If there are no active contexts, the controller saves all input
signals (symbol 440) until the master clock falling edge Mf occurs
(symbol 438), then indicates an Idle state 442 and requests saving
the current context state 446 before actually entering an Idle
state 448. The context state is saved because there is no guarantee
that the same context will be the first context to run at the end
of the idle period. In effect, the transition to and from the Idle
state 448 is a split context switch, with saving during the
transition to idle (symbols 442 446), and loading during the
transition from idle (symbols 466 470). During the idle state, the
clocks continue to run and events continue to be sampled, but
instructions are neither fetched nor executed.

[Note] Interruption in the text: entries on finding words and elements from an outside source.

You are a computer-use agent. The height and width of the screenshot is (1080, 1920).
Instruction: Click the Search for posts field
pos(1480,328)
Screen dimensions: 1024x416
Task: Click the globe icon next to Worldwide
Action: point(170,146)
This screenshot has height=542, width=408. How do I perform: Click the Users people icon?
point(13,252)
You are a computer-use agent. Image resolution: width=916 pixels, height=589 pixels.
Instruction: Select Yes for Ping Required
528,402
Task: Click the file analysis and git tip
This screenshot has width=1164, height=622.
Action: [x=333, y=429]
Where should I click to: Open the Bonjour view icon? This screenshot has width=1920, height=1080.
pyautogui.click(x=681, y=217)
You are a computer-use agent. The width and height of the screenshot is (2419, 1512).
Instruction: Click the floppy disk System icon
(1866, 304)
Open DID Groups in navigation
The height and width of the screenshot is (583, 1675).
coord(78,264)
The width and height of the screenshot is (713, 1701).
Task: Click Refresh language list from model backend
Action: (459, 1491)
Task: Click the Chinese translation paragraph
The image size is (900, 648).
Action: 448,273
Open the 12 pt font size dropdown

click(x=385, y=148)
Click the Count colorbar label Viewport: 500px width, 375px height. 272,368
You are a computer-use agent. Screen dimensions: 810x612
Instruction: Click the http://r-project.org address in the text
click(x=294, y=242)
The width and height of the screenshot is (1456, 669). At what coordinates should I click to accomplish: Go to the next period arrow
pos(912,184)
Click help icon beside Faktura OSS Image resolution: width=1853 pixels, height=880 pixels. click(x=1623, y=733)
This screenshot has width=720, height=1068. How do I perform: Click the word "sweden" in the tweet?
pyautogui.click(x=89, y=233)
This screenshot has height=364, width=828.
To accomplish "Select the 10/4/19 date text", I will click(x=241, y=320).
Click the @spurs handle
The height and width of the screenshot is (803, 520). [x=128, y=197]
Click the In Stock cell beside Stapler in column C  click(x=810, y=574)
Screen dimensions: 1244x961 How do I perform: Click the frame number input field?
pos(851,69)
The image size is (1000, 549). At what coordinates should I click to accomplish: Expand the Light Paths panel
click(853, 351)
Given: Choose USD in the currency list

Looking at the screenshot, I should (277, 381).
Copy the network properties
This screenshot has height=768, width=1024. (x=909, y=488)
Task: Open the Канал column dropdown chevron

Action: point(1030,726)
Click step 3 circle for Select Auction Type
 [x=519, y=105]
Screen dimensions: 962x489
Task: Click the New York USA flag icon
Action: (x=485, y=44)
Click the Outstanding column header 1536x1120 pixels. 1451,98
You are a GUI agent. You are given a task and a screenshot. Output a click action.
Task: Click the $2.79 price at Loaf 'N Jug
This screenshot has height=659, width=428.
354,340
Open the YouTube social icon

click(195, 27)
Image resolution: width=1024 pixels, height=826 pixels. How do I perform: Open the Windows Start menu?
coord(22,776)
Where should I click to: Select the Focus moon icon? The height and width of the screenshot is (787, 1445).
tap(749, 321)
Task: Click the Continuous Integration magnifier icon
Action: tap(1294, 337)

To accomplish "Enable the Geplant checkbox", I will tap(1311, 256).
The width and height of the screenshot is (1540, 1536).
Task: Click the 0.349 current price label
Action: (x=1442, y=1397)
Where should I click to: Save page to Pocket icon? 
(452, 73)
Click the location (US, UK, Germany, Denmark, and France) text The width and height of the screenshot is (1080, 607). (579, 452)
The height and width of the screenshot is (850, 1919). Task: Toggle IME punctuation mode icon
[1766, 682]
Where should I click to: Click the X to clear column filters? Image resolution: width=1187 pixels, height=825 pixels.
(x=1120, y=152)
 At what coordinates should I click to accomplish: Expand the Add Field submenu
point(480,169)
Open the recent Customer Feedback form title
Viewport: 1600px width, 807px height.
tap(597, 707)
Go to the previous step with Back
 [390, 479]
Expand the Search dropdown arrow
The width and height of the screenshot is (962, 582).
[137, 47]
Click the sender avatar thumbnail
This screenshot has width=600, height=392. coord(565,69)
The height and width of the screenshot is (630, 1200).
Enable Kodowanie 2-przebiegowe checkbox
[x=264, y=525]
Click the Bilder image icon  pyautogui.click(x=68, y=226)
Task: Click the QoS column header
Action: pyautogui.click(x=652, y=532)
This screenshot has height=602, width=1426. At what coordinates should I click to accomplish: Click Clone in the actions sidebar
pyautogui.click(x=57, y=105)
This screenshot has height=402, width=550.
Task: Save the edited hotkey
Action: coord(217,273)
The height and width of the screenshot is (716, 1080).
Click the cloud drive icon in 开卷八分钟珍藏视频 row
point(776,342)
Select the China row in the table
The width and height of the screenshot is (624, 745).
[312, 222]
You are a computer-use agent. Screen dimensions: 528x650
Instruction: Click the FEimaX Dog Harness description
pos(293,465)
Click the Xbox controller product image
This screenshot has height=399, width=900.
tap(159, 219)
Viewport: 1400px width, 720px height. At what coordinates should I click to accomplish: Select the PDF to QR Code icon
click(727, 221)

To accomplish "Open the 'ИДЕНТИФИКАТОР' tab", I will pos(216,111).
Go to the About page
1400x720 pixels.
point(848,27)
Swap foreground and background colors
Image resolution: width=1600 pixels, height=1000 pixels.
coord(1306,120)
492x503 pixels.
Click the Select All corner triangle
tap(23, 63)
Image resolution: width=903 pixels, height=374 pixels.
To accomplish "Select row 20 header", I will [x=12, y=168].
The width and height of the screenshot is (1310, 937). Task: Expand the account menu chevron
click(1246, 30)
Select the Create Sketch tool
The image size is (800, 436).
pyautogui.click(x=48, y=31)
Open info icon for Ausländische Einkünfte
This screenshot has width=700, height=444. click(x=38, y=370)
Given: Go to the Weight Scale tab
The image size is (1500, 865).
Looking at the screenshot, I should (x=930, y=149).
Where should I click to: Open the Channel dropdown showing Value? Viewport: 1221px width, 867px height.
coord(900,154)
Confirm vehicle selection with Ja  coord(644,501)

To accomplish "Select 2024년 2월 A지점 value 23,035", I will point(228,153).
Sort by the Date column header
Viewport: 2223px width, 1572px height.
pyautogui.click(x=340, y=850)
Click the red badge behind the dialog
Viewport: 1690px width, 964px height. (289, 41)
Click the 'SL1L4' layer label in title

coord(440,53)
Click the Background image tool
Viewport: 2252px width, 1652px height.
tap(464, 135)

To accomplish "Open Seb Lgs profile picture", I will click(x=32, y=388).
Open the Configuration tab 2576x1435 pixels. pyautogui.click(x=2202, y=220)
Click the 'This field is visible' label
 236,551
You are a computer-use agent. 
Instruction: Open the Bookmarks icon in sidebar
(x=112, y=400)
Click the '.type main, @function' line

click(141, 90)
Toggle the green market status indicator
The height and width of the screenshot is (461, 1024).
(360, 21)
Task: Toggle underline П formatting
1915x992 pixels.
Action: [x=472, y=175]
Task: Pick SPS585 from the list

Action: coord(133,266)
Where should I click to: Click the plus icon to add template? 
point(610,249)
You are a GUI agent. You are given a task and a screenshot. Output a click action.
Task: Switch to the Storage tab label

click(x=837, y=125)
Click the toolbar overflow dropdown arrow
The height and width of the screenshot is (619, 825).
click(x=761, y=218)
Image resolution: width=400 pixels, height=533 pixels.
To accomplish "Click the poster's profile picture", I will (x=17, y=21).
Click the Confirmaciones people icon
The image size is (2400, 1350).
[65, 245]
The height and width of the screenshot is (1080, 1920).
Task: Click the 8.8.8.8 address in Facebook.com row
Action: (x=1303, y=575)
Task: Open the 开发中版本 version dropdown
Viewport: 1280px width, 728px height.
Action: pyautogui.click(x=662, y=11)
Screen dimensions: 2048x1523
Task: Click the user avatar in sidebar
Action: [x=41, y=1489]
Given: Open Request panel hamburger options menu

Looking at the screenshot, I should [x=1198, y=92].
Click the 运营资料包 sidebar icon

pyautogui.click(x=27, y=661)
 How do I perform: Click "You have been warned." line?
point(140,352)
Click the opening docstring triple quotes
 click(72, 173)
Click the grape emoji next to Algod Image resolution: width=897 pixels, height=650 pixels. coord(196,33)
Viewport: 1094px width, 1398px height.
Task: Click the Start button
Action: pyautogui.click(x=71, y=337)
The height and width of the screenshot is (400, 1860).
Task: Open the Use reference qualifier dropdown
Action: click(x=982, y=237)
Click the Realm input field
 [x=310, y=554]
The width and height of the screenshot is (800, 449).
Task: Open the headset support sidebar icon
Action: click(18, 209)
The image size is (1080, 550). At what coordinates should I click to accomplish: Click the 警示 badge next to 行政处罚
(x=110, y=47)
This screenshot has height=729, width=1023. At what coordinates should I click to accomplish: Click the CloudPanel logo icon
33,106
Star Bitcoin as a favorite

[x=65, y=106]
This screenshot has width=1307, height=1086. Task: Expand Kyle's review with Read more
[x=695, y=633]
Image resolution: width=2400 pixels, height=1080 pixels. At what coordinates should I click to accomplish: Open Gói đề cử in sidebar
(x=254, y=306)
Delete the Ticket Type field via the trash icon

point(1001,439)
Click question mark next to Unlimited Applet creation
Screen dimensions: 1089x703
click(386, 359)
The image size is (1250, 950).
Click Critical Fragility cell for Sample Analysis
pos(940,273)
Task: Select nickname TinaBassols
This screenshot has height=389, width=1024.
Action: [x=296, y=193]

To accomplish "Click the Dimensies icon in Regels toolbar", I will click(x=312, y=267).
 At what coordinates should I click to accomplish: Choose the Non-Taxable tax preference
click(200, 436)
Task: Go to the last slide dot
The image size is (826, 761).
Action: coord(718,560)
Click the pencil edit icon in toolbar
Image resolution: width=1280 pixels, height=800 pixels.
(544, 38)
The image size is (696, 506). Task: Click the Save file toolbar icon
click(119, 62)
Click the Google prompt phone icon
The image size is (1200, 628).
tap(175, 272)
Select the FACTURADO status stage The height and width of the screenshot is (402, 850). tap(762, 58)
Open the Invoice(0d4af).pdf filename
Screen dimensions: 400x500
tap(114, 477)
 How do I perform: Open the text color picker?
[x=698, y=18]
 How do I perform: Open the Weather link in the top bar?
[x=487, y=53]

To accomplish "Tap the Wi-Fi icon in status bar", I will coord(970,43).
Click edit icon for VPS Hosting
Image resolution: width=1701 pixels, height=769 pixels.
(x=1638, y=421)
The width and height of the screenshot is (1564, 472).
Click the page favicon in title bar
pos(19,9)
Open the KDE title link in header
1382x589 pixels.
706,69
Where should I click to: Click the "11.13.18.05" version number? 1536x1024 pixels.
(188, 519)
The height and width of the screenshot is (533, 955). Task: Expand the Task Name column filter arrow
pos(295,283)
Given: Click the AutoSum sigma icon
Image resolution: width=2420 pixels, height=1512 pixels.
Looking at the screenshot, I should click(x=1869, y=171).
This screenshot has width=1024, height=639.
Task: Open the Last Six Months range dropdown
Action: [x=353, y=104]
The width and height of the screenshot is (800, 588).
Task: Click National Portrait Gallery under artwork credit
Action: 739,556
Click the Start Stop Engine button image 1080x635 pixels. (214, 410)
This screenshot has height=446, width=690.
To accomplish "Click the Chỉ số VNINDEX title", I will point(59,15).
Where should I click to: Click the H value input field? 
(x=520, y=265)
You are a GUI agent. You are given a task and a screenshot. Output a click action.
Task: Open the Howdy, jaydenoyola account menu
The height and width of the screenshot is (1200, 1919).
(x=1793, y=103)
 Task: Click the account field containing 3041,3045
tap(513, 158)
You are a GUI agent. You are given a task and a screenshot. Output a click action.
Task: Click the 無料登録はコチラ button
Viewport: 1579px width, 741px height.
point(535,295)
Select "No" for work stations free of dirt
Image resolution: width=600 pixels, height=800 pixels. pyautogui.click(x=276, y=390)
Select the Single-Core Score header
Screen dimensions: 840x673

The processor
remains ready to act, however, on the occurrence of an event during
the idle state.
If the processor is implemented using complementary metal oxide
semiconductor (CMOS), or another process technology where power
consumption is very low or essentially zero when the circuit
elements are not being clocked or changing level, the Idle state
448 provides an inherent power saving mode for most of the
processor, including sequencer, instruction decoder and data path.
If a still lower power operating mode is desired, the SLEEP
function 366 (in FIG. 7C) can stop the high-speed clocks, along
with suspending event monitoring, leaving only a low-frequency
sleep timer in operation.
Turning now to FIG. 8, illustrated is a timing diagram for a
context switch controlled by the present invention in which a
current context's state is stored into, and the next context's
state is loaded from, synchronous (self-timed) SRAM or register
files. The timing diagrams depicted (in both FIGS. 8 and 9)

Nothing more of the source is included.